Resolution of 854 discrepancies with 754 - Kahan. There were two known discrepancies - the question of whether conversion to integral value in integer or floating format should raise inexact, and whether the recommended function specifications were congruent.
As to the inexact integral issue, an explicit conversion like y = AINT(x) or i = INT(x) or i = (int) x; should not raise inexact; there is no error due to insufficient precision, the usual meaning of inexact; the meaning of inexact would been overloaded if it were also used as an indication of a non-integral value. In contrast, an implicit conversion such as Fortran's i = x might well raise an inexact exception for the purpose of warning of an error in a program that intended to manipulate integral values within floating formats - common in many early RISC designs that omitted integer multiplication - or to detect an inappropriate compiler optimization of e.g. (a*b)/c.
[As to the appendix functions, Joe Darcy subsequently reported: With regard to 754 vs. 854, the standard gives different definitions of how logb behaves on subnormals; 754 returns Emin -1 and 854 returns Emin. With the 854 definition, all subnormals can be detected as finite numbers where scalb(x, -logb(x)) is between 0 and 1. This is true for most, but not all, subnormals with the 754 definition. In my version of the recommended functions, I also provide a fully normalizing version so scalb(x, -lobgn(x)) would always be in [1, 2). Neither standard provides a good definition of scalb and neither nails down the behavior of copysign with a NaN sign argument.]
1596 - David James edited down the descriptive text mostly to bit patterns. Kahan noted that pedagogically, understanding comes easier when floating-point numbers are regarded as scaled integers rather than scaled fractions. Encoding pictures are not needed in the standard, but could be relegated to an appendix.
ACTION - Kahan and David James should get together to compactify the external representation descriptions as much as possible, and no more.
Extended formats - From a C point of view, "long double" might be double-extended or it might be quad. A guaranteed quad format should have a different name in C - like "quad."
Hough suggested that single-extended be dropped from the standard. This was tabled until the next meeting.

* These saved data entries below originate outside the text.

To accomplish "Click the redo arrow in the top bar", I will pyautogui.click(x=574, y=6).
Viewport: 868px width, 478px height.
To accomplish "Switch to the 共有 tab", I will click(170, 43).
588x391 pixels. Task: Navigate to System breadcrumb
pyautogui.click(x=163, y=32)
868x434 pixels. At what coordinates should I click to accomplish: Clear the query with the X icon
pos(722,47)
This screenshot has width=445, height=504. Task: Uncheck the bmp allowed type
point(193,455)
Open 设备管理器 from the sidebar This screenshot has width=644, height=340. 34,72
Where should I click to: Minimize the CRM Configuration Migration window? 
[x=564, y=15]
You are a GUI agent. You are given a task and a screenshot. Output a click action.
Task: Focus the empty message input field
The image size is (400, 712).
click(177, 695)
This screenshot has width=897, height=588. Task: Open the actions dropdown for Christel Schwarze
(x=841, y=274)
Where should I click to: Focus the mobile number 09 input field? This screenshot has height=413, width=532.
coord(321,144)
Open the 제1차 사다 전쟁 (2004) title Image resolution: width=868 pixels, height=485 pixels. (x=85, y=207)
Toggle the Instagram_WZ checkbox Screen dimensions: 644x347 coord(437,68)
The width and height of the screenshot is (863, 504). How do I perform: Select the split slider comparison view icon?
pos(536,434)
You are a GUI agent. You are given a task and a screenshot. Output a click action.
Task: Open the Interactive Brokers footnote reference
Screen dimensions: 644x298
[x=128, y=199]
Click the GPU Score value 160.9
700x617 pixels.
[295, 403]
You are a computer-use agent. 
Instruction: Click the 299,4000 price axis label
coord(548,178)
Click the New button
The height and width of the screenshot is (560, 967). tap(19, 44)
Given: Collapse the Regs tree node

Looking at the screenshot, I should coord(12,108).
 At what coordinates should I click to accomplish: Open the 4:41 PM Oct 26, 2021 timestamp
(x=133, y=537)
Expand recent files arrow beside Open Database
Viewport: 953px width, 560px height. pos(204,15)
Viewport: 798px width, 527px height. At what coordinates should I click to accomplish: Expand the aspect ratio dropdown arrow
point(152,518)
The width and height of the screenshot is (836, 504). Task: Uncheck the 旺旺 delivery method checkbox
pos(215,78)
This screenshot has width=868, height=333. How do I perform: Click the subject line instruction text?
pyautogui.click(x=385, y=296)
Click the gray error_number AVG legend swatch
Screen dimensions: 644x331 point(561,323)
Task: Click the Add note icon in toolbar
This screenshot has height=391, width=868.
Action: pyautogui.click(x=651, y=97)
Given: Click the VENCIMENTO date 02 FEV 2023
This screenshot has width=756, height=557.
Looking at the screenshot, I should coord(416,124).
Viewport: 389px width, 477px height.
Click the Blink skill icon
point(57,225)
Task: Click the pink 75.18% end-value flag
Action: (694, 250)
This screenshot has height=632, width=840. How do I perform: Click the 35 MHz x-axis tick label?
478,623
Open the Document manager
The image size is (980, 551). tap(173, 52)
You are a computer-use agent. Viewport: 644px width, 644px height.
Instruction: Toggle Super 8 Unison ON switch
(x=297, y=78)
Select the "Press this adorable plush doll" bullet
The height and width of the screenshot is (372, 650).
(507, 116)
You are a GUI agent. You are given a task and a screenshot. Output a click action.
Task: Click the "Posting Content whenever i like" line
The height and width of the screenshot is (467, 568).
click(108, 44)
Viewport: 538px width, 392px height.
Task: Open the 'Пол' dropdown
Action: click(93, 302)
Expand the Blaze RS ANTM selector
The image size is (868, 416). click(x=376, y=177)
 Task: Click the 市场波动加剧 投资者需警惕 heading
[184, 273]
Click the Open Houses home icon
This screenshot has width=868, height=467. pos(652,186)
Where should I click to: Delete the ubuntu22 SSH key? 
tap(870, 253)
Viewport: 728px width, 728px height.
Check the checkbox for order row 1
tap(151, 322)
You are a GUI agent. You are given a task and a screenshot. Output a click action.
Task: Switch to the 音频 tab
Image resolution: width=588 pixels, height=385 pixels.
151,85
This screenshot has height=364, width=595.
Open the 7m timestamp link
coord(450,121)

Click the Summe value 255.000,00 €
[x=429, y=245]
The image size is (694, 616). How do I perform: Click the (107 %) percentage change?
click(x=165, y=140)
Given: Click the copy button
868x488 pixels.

Dynamically-variable precision is another proposed extension. Zuras commented that the standard should specify fixed higher precisions and not (yet) dynamically-variable precision. Hough commented that the real use of the latter was in interval arithmetic, and there was no consensus on how that might be specified syntactically in C. So this issue will be continued next time.
Transcendentals - these are too hard to standardize now because nobody knows how to tradeoff precision vs performance. If less than correct rounding is specified (as Java first did by specifying the algorithm) then is always possible that somebody will come up with a non-standard algorithm that is more accurate AND faster. This can't happen with a correct rounding specification, but correctly-rounded transcendental functions seem to be inherently much more expensive than almost-correctly-rounded. One could instead standardize properties that approximate functions are supposed to obey - but anomalies still abound. All these points argue against standardizing transcendental functions now.
[Joe Darcy subsequently reported: Java currently finesses this issue by providing two versions of the math library. The StrictMath version must use the fdlibm algorithms; the Math version can use any algorithm that has 1 ulp accuracy and is semi-monotonic (IIRC, the accuracy requirements vary somewhat by function).]